Overall, roughly 1 percent of individuals with Tourette syndrome carried a rare CNV in NRXN1 or CNTN6, the team reported, suggesting that one or both of the genes may eventually serve as a feasible treatment target.
"Identifying genes associated with Tourette syndrome is a first, key step in understanding their role in the disease process and ultimately in pointing the field toward possible therapeutic strategies," co-senior author Giovanni Coppola, a psychiatry and neurology researcher at the University of California, Los Angeles, said in a statement.
For their study, Coppola and his colleagues used the Illumina OmniExpress SNP array to genotype 2,434 individuals of European ancestry who were diagnosed with Tourette syndrome and recruited through the Tourette Syndrome Association International Consortium for Genetics or the Gilles de la Tourette Syndrome GWAS Replication Initiative.
The team then considered CNV patterns detected in these cases with those found in 4,093 unaffected control individuals of European ancestry who were profiled with the same array platform. Using information at nearly 9,400 rare CNVs detected in the cases and controls, the group was able to look for Tourette syndrome-associated CNVs and rare CNV burden in general.
Similar to results described in other neurodevelopmental conditions in the past, the researchers saw a significant uptick in CNVs falling in genes in the Tourette syndrome group, particularly when it came to rare CNVs spanning more than a million bases.

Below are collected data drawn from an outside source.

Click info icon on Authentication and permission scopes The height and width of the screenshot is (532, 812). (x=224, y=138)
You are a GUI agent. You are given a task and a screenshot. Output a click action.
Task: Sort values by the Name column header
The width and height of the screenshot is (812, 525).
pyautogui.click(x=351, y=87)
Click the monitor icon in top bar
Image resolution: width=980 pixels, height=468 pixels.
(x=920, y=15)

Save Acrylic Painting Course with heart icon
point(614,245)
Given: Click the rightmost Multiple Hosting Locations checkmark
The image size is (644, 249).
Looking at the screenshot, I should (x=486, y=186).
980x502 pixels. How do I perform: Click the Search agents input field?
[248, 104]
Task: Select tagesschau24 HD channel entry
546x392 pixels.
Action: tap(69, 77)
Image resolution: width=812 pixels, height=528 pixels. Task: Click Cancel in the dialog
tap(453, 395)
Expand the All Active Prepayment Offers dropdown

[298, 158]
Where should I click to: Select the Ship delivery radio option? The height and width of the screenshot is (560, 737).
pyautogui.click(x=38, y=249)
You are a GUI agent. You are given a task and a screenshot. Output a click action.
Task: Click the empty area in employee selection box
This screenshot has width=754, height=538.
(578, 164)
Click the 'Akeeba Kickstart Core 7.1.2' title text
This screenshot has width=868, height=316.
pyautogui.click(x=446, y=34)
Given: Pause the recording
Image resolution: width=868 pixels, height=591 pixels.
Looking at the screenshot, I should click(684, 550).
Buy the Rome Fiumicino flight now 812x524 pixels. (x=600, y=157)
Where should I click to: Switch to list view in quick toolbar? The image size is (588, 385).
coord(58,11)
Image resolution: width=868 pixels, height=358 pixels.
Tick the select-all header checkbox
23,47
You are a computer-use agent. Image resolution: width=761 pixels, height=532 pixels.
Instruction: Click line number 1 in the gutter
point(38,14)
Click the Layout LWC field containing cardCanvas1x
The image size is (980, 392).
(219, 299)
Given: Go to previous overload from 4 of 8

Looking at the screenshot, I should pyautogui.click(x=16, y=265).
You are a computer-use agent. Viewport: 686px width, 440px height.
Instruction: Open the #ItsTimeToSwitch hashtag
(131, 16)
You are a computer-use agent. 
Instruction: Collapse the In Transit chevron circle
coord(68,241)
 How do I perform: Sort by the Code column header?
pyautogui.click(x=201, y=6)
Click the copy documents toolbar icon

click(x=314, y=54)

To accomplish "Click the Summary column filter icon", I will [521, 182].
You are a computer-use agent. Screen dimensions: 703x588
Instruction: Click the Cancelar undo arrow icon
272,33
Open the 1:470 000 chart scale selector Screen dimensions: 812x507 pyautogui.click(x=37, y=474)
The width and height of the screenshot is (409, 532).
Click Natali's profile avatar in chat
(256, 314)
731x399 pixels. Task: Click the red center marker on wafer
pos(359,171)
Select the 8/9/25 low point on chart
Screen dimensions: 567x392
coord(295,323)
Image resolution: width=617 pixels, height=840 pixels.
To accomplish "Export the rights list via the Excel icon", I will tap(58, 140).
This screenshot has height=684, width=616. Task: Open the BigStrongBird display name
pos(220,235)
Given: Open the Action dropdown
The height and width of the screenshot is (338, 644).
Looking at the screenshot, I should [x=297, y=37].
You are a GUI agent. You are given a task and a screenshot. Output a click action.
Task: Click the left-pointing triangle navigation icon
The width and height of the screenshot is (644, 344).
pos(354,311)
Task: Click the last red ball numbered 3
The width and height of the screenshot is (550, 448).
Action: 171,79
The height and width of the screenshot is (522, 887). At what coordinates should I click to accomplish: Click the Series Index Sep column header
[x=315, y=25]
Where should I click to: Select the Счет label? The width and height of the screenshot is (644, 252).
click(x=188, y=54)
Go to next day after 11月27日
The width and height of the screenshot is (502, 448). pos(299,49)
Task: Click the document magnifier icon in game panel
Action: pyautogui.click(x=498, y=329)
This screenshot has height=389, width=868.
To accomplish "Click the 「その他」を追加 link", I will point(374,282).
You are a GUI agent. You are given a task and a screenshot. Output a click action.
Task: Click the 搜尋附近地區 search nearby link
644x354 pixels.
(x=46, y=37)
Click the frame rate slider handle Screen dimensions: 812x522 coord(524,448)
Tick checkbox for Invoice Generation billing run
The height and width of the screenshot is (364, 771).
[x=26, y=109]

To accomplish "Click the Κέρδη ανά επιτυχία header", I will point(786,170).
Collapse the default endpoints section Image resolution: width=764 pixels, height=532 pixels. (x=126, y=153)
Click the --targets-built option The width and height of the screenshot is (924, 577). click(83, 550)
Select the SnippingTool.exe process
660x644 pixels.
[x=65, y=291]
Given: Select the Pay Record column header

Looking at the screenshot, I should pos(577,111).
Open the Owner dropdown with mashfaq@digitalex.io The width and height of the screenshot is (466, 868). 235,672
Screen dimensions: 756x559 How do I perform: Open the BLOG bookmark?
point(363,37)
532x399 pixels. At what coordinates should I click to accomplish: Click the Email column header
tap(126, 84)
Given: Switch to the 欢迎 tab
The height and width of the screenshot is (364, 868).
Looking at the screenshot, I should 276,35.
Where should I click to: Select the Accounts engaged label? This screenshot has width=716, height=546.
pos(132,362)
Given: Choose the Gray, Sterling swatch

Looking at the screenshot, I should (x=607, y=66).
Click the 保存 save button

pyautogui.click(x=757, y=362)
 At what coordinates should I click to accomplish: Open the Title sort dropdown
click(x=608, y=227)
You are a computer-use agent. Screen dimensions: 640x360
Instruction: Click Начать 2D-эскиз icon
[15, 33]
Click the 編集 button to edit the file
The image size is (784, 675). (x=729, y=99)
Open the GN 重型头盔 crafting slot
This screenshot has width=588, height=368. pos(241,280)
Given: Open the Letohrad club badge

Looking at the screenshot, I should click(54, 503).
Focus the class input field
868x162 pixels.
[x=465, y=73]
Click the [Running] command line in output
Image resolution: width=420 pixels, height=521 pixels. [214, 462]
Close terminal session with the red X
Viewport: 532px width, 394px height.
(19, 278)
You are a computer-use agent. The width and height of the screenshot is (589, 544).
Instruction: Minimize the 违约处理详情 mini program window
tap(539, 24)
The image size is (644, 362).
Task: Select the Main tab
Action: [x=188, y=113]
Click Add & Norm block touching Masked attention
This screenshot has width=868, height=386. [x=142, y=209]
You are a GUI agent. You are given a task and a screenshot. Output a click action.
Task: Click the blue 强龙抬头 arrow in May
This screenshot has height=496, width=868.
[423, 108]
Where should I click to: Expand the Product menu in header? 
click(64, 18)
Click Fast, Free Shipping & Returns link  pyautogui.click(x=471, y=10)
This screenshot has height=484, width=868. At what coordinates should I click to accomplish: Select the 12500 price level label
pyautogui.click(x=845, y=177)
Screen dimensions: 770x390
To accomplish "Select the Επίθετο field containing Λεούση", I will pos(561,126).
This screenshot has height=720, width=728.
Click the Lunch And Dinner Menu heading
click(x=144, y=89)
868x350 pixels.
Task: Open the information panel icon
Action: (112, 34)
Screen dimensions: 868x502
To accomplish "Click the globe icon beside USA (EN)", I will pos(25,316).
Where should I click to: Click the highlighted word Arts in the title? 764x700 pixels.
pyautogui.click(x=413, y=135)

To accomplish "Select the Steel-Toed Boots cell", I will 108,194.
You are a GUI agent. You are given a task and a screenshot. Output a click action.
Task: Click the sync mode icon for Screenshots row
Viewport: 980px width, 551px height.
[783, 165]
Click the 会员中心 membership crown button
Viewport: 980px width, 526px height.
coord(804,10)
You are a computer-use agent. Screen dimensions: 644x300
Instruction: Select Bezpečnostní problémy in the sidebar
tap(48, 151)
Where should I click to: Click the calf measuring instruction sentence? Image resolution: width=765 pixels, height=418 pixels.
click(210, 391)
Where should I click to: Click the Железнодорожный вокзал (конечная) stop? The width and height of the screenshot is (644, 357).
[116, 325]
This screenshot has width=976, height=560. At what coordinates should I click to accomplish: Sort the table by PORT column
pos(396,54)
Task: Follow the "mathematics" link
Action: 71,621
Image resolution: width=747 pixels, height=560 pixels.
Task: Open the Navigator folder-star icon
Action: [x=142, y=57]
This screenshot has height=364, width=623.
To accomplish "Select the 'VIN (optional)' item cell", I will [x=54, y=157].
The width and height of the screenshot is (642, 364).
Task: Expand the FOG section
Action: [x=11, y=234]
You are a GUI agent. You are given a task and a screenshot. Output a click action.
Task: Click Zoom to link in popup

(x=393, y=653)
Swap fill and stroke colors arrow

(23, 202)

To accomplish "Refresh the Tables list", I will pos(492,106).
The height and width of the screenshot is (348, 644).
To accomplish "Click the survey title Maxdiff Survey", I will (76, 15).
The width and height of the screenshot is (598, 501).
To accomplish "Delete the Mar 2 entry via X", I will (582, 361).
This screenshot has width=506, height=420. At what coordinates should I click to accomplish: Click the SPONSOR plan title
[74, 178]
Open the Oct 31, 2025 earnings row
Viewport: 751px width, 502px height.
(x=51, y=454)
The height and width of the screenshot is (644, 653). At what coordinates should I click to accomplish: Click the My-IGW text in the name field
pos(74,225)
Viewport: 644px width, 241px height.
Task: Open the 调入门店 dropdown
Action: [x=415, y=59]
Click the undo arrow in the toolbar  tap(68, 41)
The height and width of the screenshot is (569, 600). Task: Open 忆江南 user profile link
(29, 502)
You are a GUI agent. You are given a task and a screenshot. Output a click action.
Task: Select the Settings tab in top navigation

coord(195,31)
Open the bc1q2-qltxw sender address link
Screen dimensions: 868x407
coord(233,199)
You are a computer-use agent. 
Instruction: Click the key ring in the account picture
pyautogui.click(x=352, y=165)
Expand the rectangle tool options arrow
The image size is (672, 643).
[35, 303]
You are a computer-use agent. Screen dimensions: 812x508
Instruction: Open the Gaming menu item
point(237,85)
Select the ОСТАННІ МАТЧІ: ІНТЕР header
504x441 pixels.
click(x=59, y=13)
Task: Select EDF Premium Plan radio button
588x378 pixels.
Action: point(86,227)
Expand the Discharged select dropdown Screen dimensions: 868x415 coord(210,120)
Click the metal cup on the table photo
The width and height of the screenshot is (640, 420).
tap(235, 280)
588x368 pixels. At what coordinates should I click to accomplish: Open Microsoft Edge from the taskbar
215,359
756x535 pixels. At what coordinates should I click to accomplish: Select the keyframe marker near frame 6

Meanwhile, when they focused in on specific CNVs that were more common than usual in the individuals with Tourette syndrome, the investigators uncovered two main loci: chromosome 2 deletions impacting NRXN1 exons that appeared to be specific to individuals with Tourette syndrome and duplications at the CNTN6 locus on chromosome 3 that turned up in a dozen Tourette syndrome cases, but just two control individuals.
"These first two definitive genes for TS give us strong footholds in our efforts to understand the biology of this disease, and future studies of how these genes work both in health and disease may lead to discoveries that are more broadly relevant to neuropsychiatric disorders in general," co-senior author Jeremiah Scharf, a psychiatric and neurodevelopmental genetic researcher affiliated with the Massachusetts General Hospital, the Broad Institute, and Brigham and Women's Hospital, noted in the statement.